Four months later, in July 2005, he formed the David Lynch Foundation to get the word out about TM to middle school and high school students. According to Bob Roth, the vice president of Lynch's foundation, the organization has already financed TM programs in 30 schools, with roughly 100 more schools waiting for help. About $3 million — including $200,000 of Lynch's money — has been spent on the programs, and the proceeds of Lynch's book will go to the programs.
"Education today is fact-based, how many facts a teacher can cram into a kid's brain," Roth said. The foundation strives to complement this fact-based education by expanding a student's capacity for information so he or she can learn more with less stress and less pressure, he said.
Without the foundation's support, learning the TM technique would be a pricy undertaking for a student. A typical introductory course at one of the more than 100 TM centers around the country costs $2,500. The introductory course includes four one-hour sessions, which cover the history of the practice, first introduced in the United States by Maharishi Mahesh Yogi, and how to perform the meditation technique correctly.
Those associated with TM say the price is relatively high because it includes a lifetime of follow-up and support, but critics see it differently. Rick Ross of the Rick A. Ross Institute for the Study of Destructive Cults and Controversial Groups and Movements claims much of the cash is going to the Maharishi.
"The guru controls a financial empire now reportedly worth between $5 billion and $8 billion," Ross said. "This would make him the richest purported cult leader of the 21st century."
Roth responded that the Maharishi lives modestly and that TM, a trademarked form of meditation, is a subsidiary of a nonprofit organization called Maharishi Vedic Education Development Corp. and must account for every penny it receives from its courses. He also said the National Institutes of Health had given grant money to research the effects of TM.
Despite the controversy, some schools are welcoming TM and the David Lynch Foundation. At the Nataki Talibah Schoolhouse in Detroit, a public charter school for kindergarten through eighth grade, more than 100 pupils practice TM twice a day in the school gym.
"I did it because I think it's the healthy thing to do," said principal Carmen N'Namdi, a longtime TM practitioner. "The students really have enjoyed it. They like it, and they say they feel more rested and calmed down."
But other schools have taken a pass on the free program. The Terra Linda High School in San Rafael, Calif., backed out after a parent accused the TM group of being a cult.
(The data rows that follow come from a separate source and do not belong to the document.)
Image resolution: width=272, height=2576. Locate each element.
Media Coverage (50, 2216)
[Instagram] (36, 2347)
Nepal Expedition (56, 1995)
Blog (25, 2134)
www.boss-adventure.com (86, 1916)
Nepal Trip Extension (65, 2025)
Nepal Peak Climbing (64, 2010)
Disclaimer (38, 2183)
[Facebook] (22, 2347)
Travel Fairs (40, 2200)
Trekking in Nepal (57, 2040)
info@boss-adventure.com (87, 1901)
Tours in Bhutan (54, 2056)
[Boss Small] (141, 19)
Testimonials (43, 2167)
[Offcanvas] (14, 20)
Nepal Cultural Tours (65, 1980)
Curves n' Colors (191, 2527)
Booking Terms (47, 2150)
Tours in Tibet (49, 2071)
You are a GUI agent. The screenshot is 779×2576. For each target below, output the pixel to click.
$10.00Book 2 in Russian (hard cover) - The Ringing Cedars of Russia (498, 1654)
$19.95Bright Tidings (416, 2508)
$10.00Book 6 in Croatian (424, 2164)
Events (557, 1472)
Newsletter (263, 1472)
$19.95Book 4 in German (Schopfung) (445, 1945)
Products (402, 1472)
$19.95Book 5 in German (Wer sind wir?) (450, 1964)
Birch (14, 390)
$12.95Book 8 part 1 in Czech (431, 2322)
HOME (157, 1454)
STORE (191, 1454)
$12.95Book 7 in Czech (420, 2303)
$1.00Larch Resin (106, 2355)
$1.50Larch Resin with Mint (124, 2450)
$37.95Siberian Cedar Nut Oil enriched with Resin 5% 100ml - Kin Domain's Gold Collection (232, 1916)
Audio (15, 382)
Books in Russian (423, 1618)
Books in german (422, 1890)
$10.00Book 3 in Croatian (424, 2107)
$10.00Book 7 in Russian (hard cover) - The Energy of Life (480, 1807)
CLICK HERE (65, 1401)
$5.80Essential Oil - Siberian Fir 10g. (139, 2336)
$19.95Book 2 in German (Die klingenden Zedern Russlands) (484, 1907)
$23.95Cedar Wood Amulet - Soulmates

"The actual meditation itself is absolutely nothing but sitting down, closing your eyes and counting Hindu sheep," said Susan Crittenden, the parent who made the charges. But "it's also a philosophy of life, and that's what you're not told about."
Crittenden should know. After being introduced to TM in the 1970s by a college professor, her life changed dramatically, and not for the better. Her increasing involvement in the TM philosophy "really distracted me from my goals, and I became distant from my family," she recalled. She dropped out of college to become a TM teacher.
She stopped practicing TM in 1978 after the Jonestown Massacre.
"I knew if the Maharishi passed around Kool-Aid and told us to drink it, I knew I would have taken it," she said.
But while TM has its critics, Lynch has given the meditation technique two thumbs up, saying it helps his creativity flow.
" 'Catching the Big Fish' refers to catching ideas," Lynch said.
His book describes how he comes up with ideas for his films, how he puts his thoughts into action and how consistent meditation has helped him become one of the world's most famous film directors.
"A side effect of transcending is negativity starts to recede," Lynch said. "Energy, understanding and appreciation grow and you can get deeper in a story."